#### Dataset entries

::::::::::

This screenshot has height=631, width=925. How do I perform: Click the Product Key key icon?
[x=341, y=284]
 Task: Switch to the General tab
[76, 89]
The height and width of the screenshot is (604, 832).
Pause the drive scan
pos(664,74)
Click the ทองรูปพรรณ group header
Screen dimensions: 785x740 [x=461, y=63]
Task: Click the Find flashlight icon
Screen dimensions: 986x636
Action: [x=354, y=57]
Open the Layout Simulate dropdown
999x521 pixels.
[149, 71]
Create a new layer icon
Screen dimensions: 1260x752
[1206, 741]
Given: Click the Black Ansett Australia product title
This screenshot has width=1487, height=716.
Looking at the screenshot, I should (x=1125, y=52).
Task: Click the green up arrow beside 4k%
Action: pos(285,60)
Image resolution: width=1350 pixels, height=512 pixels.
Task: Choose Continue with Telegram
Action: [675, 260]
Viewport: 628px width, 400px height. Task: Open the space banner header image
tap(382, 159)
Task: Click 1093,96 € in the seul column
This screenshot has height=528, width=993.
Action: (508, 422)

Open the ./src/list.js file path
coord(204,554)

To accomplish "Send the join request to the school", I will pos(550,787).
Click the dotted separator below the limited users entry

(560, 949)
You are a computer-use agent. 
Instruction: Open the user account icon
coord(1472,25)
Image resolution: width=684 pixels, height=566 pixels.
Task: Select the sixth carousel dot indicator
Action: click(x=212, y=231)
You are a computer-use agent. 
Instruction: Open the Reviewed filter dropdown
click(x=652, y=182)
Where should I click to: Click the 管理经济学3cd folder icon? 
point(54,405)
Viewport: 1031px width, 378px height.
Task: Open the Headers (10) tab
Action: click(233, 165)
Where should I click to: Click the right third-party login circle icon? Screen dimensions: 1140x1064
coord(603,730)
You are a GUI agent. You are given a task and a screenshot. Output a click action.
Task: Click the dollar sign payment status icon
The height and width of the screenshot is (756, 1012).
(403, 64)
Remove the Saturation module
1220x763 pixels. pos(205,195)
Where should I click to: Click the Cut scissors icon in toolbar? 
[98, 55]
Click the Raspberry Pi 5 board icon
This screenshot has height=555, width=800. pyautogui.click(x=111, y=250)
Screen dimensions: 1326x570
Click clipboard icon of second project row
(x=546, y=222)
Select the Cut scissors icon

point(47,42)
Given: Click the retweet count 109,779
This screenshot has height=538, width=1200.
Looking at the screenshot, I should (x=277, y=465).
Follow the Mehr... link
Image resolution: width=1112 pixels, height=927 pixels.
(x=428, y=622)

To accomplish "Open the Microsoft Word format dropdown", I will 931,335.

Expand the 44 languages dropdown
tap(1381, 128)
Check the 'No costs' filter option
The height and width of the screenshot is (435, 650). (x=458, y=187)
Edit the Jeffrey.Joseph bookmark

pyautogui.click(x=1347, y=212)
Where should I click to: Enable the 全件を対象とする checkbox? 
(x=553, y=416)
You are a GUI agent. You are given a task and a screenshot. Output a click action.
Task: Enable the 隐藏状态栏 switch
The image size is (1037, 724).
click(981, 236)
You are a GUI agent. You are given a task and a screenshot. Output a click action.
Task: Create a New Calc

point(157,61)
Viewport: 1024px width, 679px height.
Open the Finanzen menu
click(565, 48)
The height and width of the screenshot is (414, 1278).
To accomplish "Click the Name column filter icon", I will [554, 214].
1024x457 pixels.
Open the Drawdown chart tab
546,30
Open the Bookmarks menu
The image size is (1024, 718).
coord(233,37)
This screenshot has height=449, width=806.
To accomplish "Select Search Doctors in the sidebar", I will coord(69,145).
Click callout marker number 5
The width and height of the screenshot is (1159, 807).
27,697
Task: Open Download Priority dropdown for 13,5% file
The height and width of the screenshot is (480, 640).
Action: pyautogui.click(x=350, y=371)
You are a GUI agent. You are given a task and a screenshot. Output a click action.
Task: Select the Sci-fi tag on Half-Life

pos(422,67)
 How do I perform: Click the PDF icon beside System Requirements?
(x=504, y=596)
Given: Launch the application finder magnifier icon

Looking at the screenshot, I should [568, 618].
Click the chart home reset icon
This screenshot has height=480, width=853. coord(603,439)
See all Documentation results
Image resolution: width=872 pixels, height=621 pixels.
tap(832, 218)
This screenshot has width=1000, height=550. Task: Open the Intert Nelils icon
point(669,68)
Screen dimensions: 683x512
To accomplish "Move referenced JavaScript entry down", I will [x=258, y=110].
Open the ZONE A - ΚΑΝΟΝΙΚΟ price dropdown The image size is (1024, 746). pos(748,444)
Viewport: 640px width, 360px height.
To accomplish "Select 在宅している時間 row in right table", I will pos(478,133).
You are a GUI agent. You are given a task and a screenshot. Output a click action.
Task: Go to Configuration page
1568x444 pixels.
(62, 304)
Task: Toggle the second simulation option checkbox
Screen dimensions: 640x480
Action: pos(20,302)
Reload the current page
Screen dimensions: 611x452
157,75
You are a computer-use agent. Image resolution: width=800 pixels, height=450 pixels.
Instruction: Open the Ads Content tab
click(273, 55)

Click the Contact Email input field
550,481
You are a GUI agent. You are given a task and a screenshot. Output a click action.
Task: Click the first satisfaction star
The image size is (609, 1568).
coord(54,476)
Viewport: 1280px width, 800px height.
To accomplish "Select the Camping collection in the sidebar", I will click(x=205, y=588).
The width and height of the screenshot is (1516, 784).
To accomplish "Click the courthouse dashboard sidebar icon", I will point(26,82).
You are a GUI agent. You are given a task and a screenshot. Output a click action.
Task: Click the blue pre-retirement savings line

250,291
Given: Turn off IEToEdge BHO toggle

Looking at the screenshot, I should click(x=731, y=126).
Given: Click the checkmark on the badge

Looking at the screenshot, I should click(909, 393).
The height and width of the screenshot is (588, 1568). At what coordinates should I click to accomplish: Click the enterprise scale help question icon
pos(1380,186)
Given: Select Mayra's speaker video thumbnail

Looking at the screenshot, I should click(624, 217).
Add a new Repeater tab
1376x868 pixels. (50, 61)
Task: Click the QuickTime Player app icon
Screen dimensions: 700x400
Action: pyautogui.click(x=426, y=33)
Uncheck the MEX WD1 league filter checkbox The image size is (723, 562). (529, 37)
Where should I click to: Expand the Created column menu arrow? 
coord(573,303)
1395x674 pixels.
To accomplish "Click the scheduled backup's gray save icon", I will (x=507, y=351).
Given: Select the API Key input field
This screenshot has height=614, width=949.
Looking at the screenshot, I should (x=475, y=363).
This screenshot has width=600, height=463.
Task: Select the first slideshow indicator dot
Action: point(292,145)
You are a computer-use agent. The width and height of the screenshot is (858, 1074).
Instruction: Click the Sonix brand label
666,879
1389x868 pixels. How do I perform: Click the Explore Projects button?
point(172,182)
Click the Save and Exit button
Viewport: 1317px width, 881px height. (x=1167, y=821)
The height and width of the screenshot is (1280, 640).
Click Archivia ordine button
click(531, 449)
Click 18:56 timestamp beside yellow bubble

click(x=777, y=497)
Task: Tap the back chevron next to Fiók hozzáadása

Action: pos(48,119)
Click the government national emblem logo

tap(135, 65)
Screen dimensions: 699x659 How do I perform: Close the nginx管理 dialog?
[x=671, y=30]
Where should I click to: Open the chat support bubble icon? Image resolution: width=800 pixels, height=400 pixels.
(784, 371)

::::::::::

#### BRIEF
Show every line above where "sidebar" is found.

#### ANSWER FOR THIS EXERCISE
To accomplish "Select Search Doctors in the sidebar", I will coord(69,145).
To accomplish "Select the Camping collection in the sidebar", I will click(x=205, y=588).
To accomplish "Click the courthouse dashboard sidebar icon", I will point(26,82).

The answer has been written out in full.